A step-by-step python implementation for our paper "Evolutionary System 2 Reasoning: An Empirical Proof".
@article{ERO,
title={Evolutionary System 2 Reasoning: An Empirical Proof},
author={Zeyuan Ma and Wenqi Huang and Guo-Huan Song and Hongshu Guo and Sijie Ma and Zhiguang Cao and Yue-Jiao Gong},
journal={arXiv preprint arXiv:2512.05760},
year={2025}
}Install dependencies
pip install -r requirements.txt
Check Hardware conditions
To run ERO, we require the system equipped with:
- 64 GB RAM
- 4 * 64 GB GPUs (every GPU we use is a virtual node of H20)
- 150 GB disk capacity
When additional GPUs are used, the RAM and disk capacity should be increased accordingly.
Download Model
Download the model Qwen2.5-vl-7b-instruct from huggingface and place it in the folder "models/base_model".
Download: https://huggingface.co/Qwen/Qwen2.5-VL-7B-Instruct
Download ARC Task Data (Optional)
We have provided some of the ARC-1 tasks we used in our experiments. If you want to use other tasks, download and put them in the folder "data". Then, modify the variable "es_list" in "main.py" accordingly.

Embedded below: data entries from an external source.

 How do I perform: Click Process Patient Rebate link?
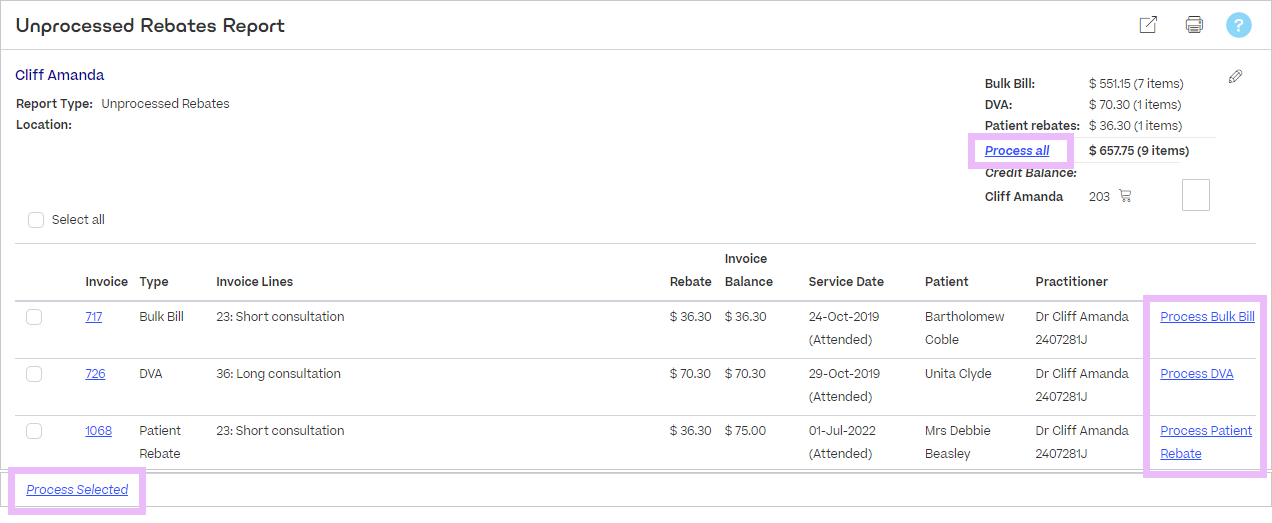coord(1205,431)
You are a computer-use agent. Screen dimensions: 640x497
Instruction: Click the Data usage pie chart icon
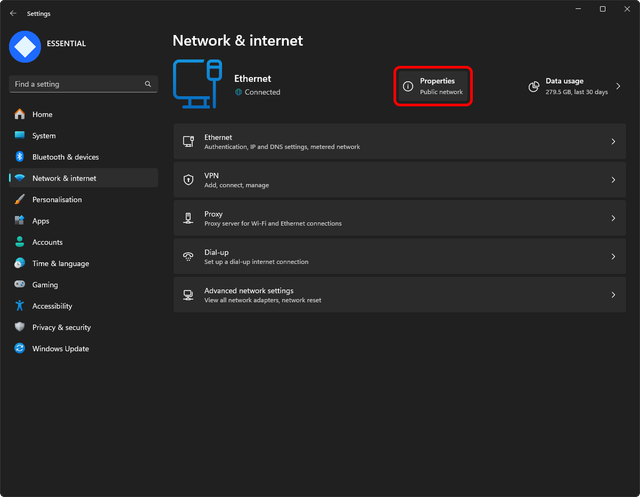pos(533,87)
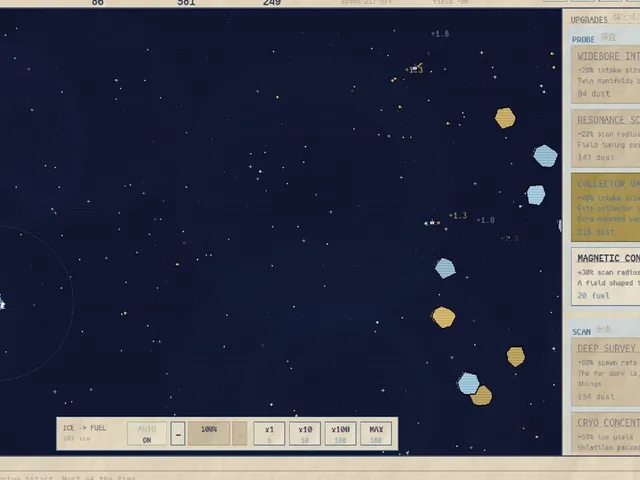Select the probe next to the +1.3 popup mid-screen
The height and width of the screenshot is (480, 640).
point(432,223)
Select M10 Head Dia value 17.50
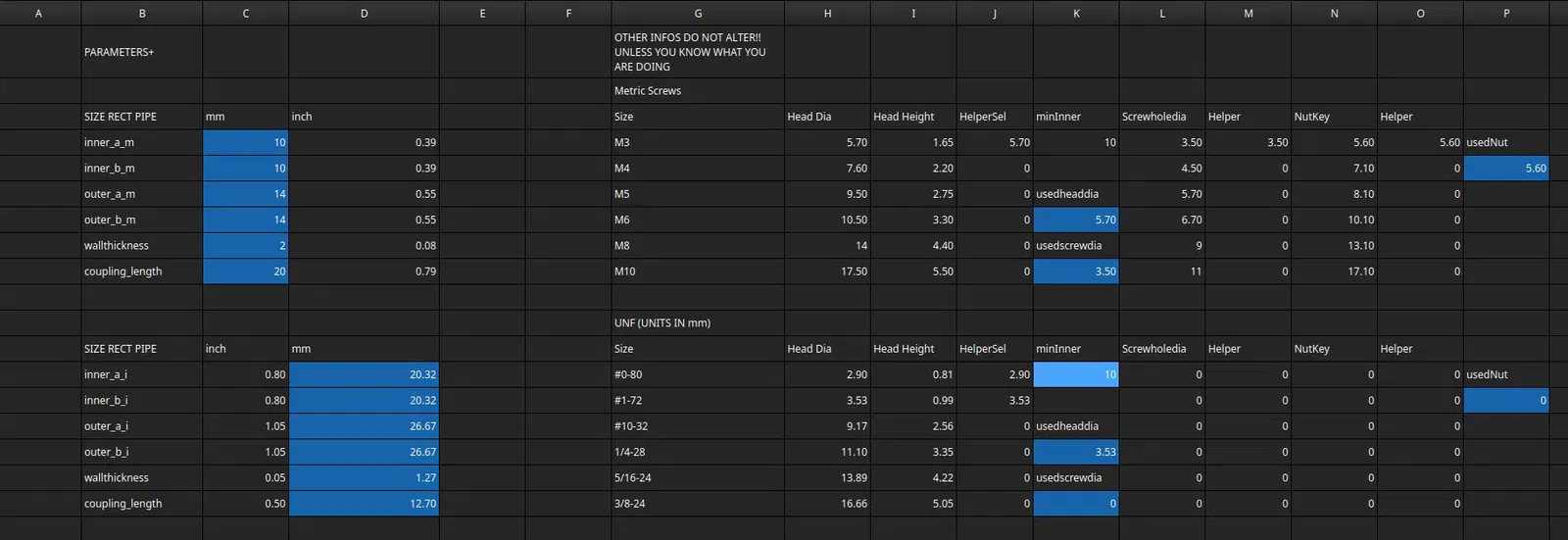The height and width of the screenshot is (540, 1568). [827, 271]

Download: ARC-1: https://github.com/fchollet/ARC-AGI
Run
Run ERO with default settings:
python main.py
You can also indicate evolution settings in ERO:
python main.py --size 1000 --epochs 12 --scale 0.15
See "main.py" for detailed configurable parameters in ERO.
Save data
In the end of the ERO, the results will be saved in the folder "results" automatically and the best model will be saved in "models/best_models".
Evaluate model
A example can be:
python eval.py --state_dict models/best_models/9a4bb226_state_dict.pth --task 9a4bb226
The JSON file for the task will be searched and read from the folder "data". The output and the score will be printed on the console.